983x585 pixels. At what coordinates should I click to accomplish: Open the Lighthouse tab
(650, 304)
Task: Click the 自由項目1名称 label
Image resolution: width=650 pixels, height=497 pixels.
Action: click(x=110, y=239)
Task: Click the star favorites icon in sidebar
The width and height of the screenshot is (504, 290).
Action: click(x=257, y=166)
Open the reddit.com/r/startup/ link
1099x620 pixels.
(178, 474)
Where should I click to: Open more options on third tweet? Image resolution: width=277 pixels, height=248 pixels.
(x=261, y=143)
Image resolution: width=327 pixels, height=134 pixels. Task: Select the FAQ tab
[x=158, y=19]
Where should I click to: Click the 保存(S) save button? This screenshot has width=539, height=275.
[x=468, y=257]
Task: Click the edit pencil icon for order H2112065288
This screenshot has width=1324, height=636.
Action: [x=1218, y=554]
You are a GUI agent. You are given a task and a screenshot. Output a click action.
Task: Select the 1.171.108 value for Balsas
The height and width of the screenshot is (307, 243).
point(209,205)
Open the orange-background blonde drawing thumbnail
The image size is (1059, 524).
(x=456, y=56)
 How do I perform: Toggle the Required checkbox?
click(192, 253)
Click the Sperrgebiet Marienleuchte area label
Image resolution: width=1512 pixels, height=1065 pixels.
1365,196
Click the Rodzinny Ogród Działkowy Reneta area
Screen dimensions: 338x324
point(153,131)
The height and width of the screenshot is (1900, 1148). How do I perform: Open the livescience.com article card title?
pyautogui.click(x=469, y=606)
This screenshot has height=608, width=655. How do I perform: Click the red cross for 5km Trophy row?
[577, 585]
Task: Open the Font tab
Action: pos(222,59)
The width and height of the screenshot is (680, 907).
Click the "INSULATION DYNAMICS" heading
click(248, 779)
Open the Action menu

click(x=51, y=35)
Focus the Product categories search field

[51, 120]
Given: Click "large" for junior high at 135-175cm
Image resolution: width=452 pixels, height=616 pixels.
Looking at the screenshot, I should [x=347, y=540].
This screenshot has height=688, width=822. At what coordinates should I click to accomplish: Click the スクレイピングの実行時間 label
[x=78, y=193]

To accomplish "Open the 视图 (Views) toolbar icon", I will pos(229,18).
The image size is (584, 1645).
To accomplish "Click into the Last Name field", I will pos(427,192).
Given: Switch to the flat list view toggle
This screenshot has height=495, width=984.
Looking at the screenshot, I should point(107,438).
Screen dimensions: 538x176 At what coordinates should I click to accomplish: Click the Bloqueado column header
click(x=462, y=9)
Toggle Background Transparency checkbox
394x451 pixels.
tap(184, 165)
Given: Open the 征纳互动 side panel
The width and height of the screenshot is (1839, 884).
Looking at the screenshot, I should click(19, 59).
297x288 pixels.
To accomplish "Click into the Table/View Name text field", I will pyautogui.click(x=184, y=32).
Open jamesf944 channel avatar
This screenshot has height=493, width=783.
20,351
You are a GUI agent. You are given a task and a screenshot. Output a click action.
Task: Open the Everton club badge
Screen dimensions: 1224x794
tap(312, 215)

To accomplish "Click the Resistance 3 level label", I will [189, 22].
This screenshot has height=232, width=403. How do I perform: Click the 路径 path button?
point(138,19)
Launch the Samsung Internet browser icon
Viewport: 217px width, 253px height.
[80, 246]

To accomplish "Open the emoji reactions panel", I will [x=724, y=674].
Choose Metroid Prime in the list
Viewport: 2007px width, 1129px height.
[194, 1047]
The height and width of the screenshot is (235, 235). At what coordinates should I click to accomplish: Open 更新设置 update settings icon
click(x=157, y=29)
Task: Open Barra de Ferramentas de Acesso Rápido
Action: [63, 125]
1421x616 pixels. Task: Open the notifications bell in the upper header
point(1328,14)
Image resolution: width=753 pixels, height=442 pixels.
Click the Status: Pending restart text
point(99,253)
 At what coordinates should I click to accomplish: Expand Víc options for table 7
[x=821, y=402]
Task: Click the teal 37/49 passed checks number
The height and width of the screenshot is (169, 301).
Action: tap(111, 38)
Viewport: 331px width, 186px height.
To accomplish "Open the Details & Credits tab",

* * * * *

Among the records, find every line with the word "Name" and copy it.

Task output
To accomplish "Click into the Last Name field", I will pos(427,192).
To accomplish "Click into the Table/View Name text field", I will pyautogui.click(x=184, y=32).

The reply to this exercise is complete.